In 1868 he started studying physics, chemistry and math at the University of Marburg. A year later he transferred to the University of Berlin and became an assistant to Heinrich Gustav Magnus until Magnus' death in 1870. Braun continued his training with Professor Quincke, with whom he did his Ph.D. in 1872 with a thesis on vibrating strings. Between 1872 and 1874 he followed Quincke as an assistant to the University of Würzburg. During this time he finished his state examination in Marburg in 1873. Between 1874 and 1876 he worked as a high-school teacher at the 'Thomas-Gymnasium' in Leipzig. In 1877 he accepted an associate professorship for theoretical physics in Marburg until he was offered a professorship in Strasbourg in 1880. Between 1883 and 1885 he worked as a professor in Karlsruhe. After that he accepted a professorship in Tübingen where he worked until 1895.
In 1909 Karl Ferdinand Braun received the Nobel Prize in Physics together with the Italian Guglielmo Marconi for their "contributions to the development of wireless telegraphy."
Between 1895 and 1918 Braun worked as a professor at the University of Strasbourg again.
On April 20th 1918, before the end of the first world war, Karl Ferdinand Braun died in the United States in Brooklyn, New York.
Ferdinand Braun was one of the few professors of the century who was working on the scientific and technical development of new discoveries. Heinrich Hertz succeeded in creating electromagnetic waves in 1886, but he did not consider an application for communication purposes. This was done by a young Italian, Guglielmo Marconi. Animated by his success Braun began with the scientific work on this area. He improved the system of synchronizing the frequencies of transmitter and receiver. In doing that he developed the basis for directional radio and the so called wireless telegraphy.
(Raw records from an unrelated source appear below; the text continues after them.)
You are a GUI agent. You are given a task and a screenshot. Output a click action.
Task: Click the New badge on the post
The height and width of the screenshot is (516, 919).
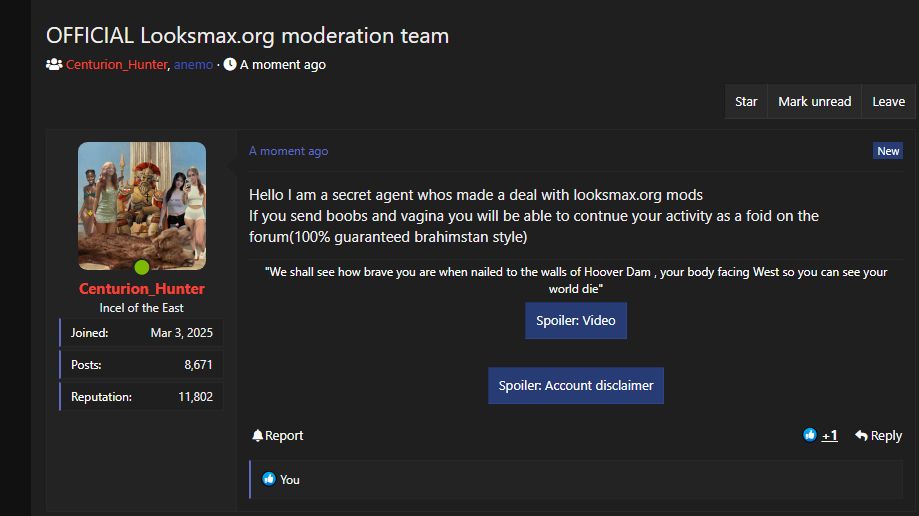(888, 151)
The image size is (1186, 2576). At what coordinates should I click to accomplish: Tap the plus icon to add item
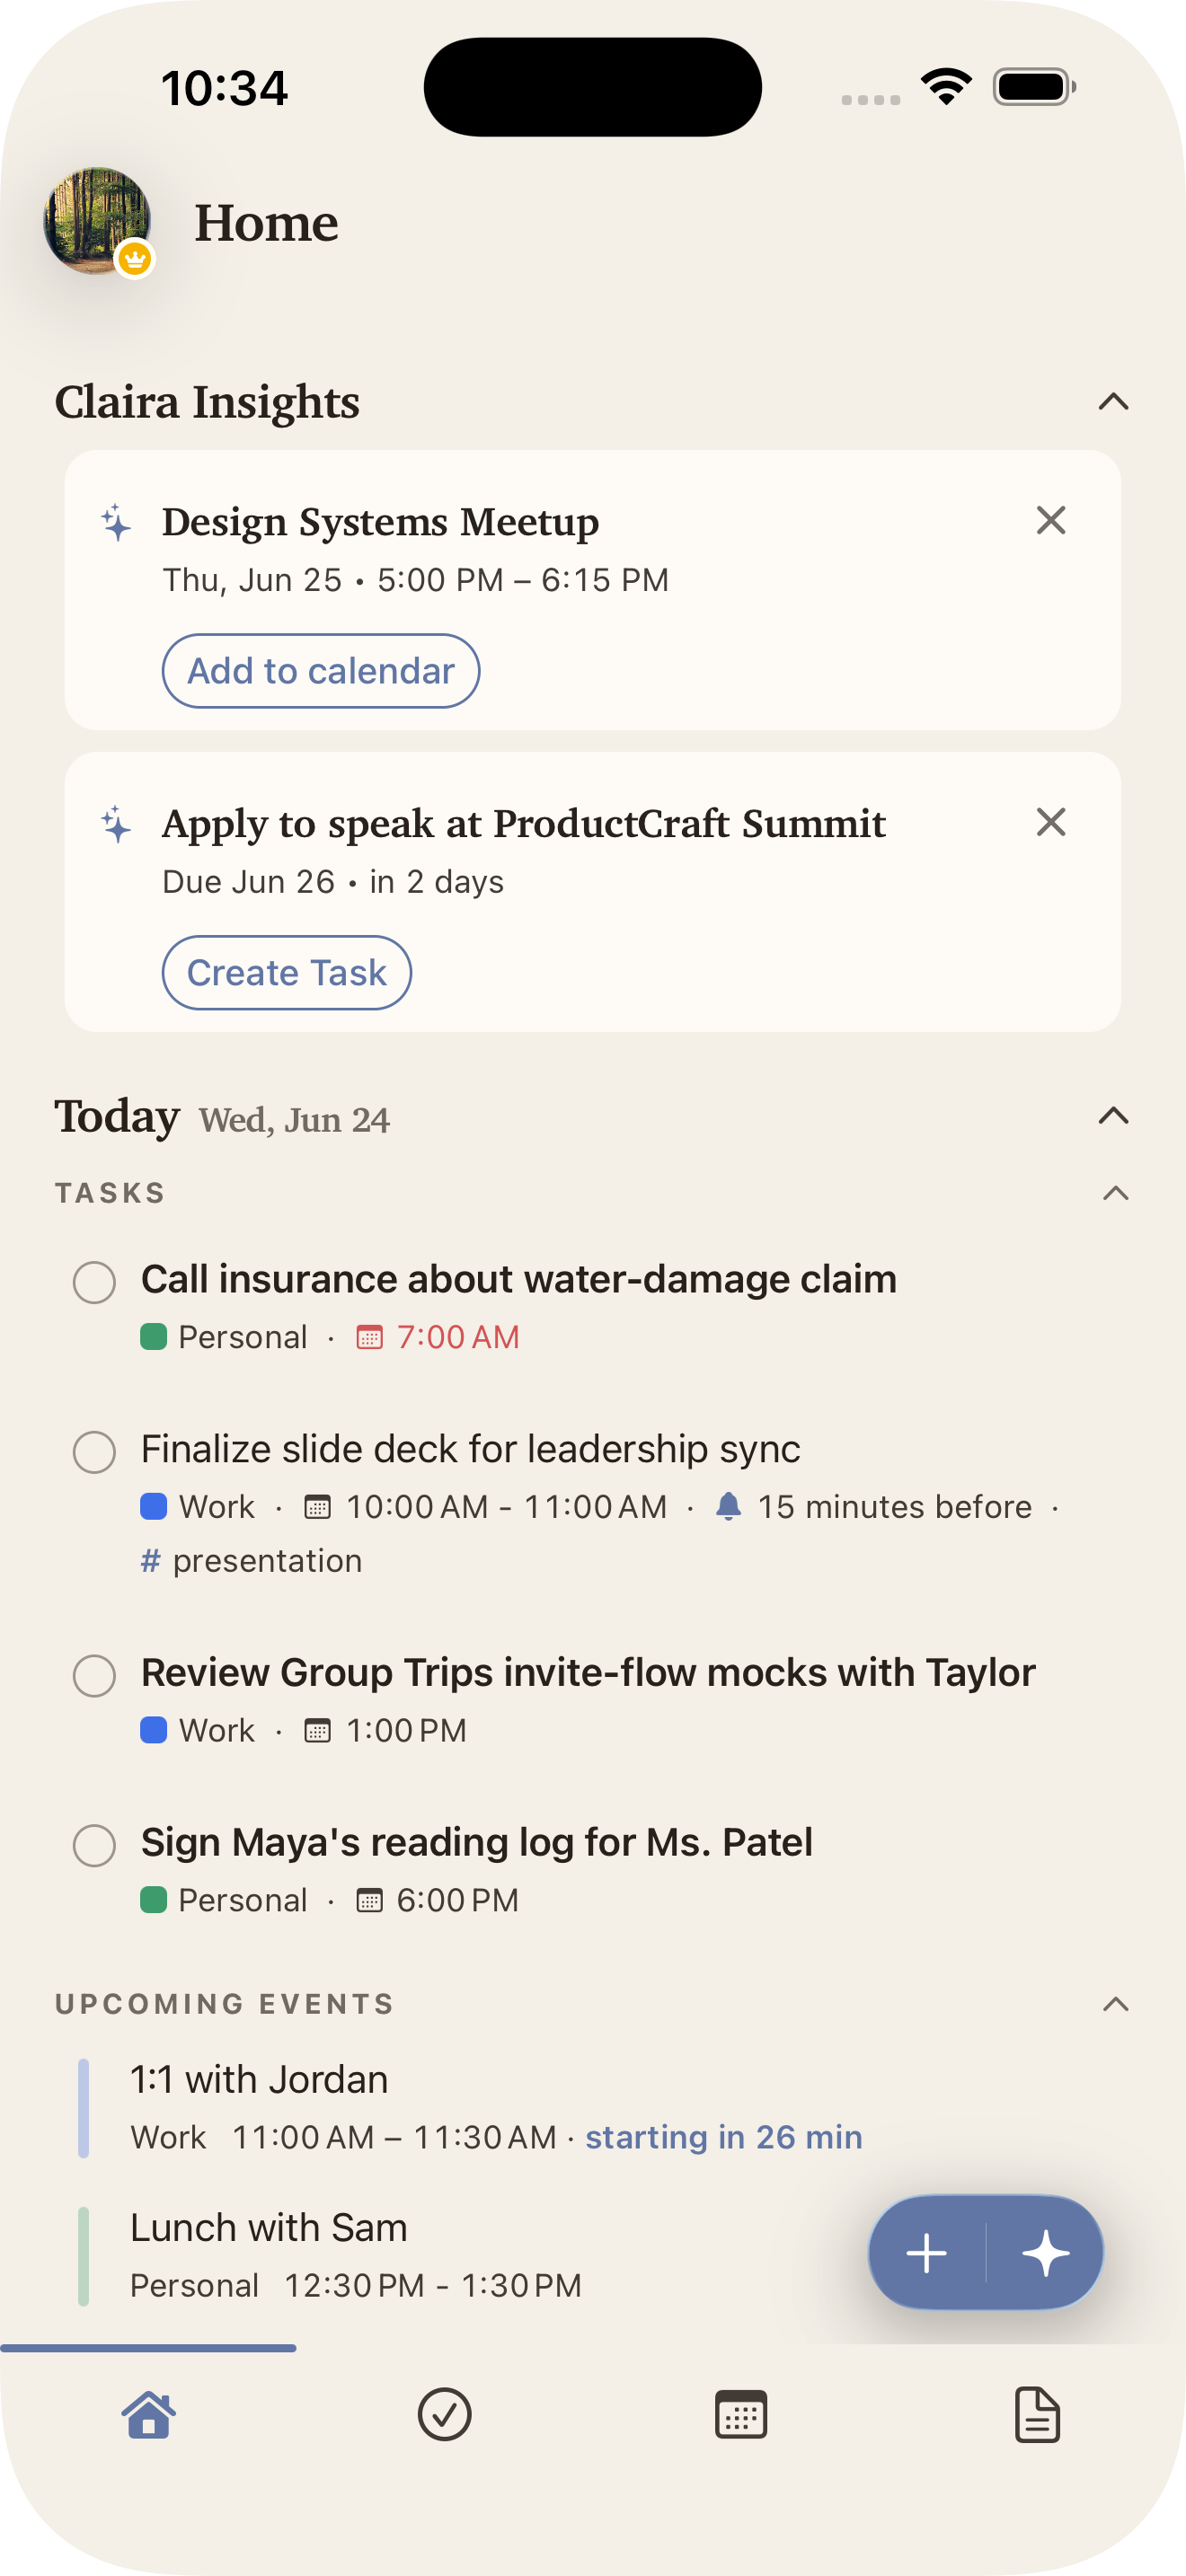pos(927,2253)
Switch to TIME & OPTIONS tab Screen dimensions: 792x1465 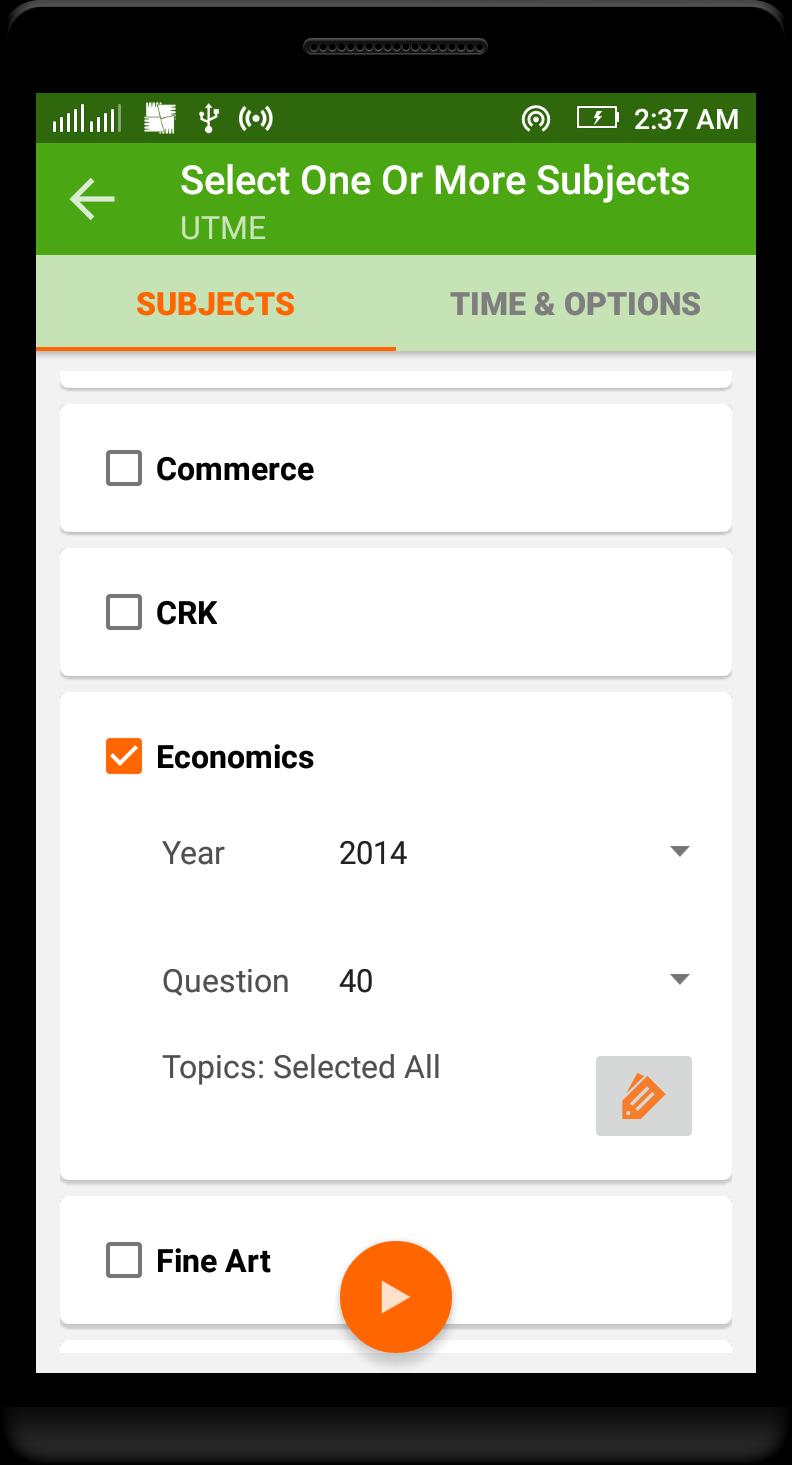(576, 303)
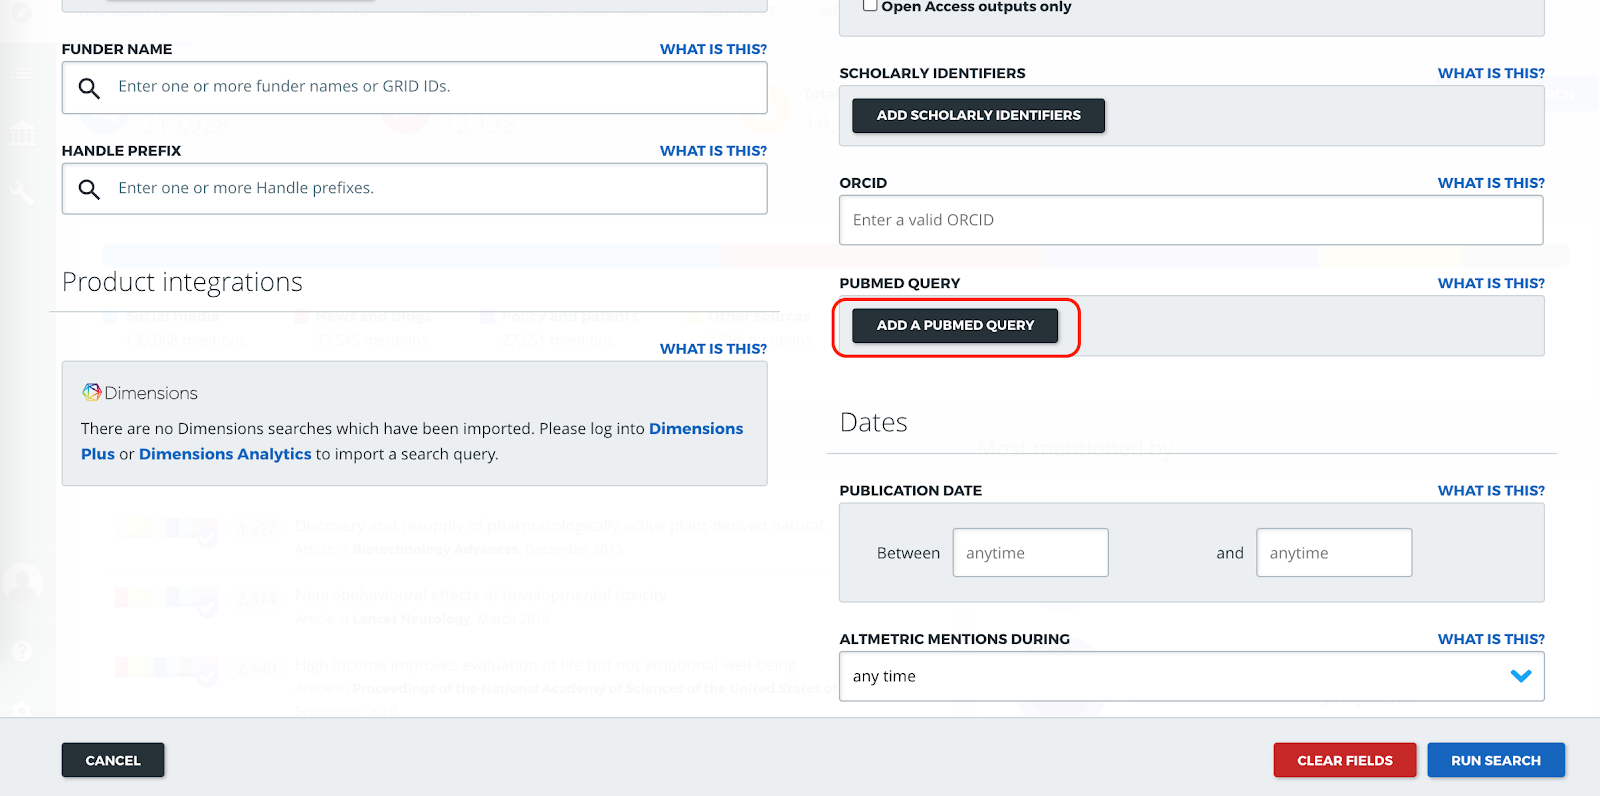Screen dimensions: 1600x796
Task: Click the Handle Prefix magnifier icon
Action: tap(89, 189)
Working and Living in Würzburg
Braun's career was decided by the political course of Bismarck and Würzburg's policy on chair appointments. In 1871 Germany won the war against France and reclaimed Strasbourg, which had been taken over by Louis XIV of France in 1681. The french college was disbanded and a new German university was found. The physicist August Kundt of Würzburg accepted the offer of a chair in Strasbourg and the University of Würzburg hired Quincke, who was granted the right to choose an assistant by contract. This assistant was Ferdinand Braun, who was working on measurements on the conductivity of molten salts.